O Laboratório PCS Saleme, responsável pela infecção por HIV de seis pacientes transplantados no Rio de Janeiro, fraudou o registro da biomédica Júlia Moraes de Oliveira Lima. Moradora de Recife, Pernambuco, ela nunca atuou no estado em que o crime aconteceu. Os laudos foram assinados por Jacqueline Iris Bacellar de Assis.
O laboratório, responsável pelos exames de detecção de doenças em doadores de órgãos, falhou em identificar a presença do vírus HIV em dois doadores, cujos órgãos foram transplantados para diversos pacientes.
A descoberta do problema gerou um alerta entre as autoridades de saúde e deu início a uma investigação envolvendo o Ministério da Saúde, o Ministério Público do Rio de Janeiro (MPRJ), a Polícia Civil, a Polícia Federal e o Conselho Regional de Medicina (Cremerj).
“Hoje mesmo o meu marido contou pra mim o que estava acontecendo e eu fiquei muito impactada com a história. Meu Deus, que coisa horrível está acontecendo com essas pessoas”, disse Júlia, em entrevista ao G1, ao ser informada sobre o uso indevido de seu registro. Ela também destacou que nunca trabalhou no Rio de Janeiro e que exercia a profissão em laboratórios de São Paulo até deixar de atuar na área por motivos pessoais. Atualmente, ela trabalha com a produção e venda de velas artesanais.
O exame assinado por Jacqueline, utilizando o registro de Júlia, foi responsável por atestar negatividade para HIV em um dos doadores que acabou contaminando os receptores. No entanto, ao investigar o nome de Jacqueline, o Conselho Regional de Biomedicina não encontrou nenhum registro relacionado a ela. Além disso, o laboratório PCS Saleme também não possui registro junto à autarquia.
O outro laudo, que também falhou em detectar o HIV em um doador, foi assinado pelo médico ginecologista Walter Vieira, responsável técnico do laboratório e marido da tia do deputado federal bolsonarista e ex-secretário estadual de Saúde, Doutor Luizinho, líder do PP na Câmara. A relação pessoal entre o médico e o parlamentar adiciona mais uma camada de controvérsia ao caso.
A Secretaria Estadual de Saúde já suspendeu as atividades do Laboratório PCS Saleme e contratou, de forma emergencial, outra empresa para prestar os serviços de análises clínicas sem licitação.
De acordo com a Fundação Saúde, essa contratação foi motivada pela urgência e pelos riscos que a paralisação dos serviços poderia trazer. No entanto, a diretora administrativa financeira da fundação já destacou que um novo contrato será elaborado seguindo as regras da lei de licitação.
O contrato do laboratório PCS Saleme com o governo do estado, que se estendeu de 2022 até setembro de 2024, envolveu um valor de R$ 21,5 milhões.

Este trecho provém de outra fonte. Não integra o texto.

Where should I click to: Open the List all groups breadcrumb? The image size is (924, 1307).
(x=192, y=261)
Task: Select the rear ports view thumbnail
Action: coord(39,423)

O laboratório era responsável pela realização de exames de sangue e de identificação de doenças em várias unidades de saúde, incluindo hospitais e institutos especializados, como o Hemorio e a Central de Transplantes. Segundo os documentos do pregão eletrônico, o laboratório realizava, em média, 69 mil exames por mês, incluindo testes para HIV, hepatite e outras doenças.
O erro nos exames foi descoberto no início de setembro, quando um paciente transplantado apresentou sintomas neurológicos e testou positivo para HIV, apesar de não ter o vírus antes do procedimento. Após a contraprova, foi constatado que o doador, cujo sangue havia sido testado pelo PCS Saleme, estava infectado.
O transplante envolveu rins, fígado e coração, e todos os órgãos, exceto a córnea, acabaram transmitindo o vírus aos receptores. O fígado doado foi transplantado em uma paciente que morreu pouco depois, embora a causa do óbito não tenha sido diretamente relacionada ao HIV.
Outro caso foi identificado no início de outubro, quando mais um transplantado apresentou sintomas e testou positivo para HIV, confirmando mais um erro nos exames realizados pelo laboratório. Esses dois casos, ambos envolvendo laudos errados, colocaram em evidência as falhas graves nas operações do PCS Saleme, que agora estão sob rigorosa investigação.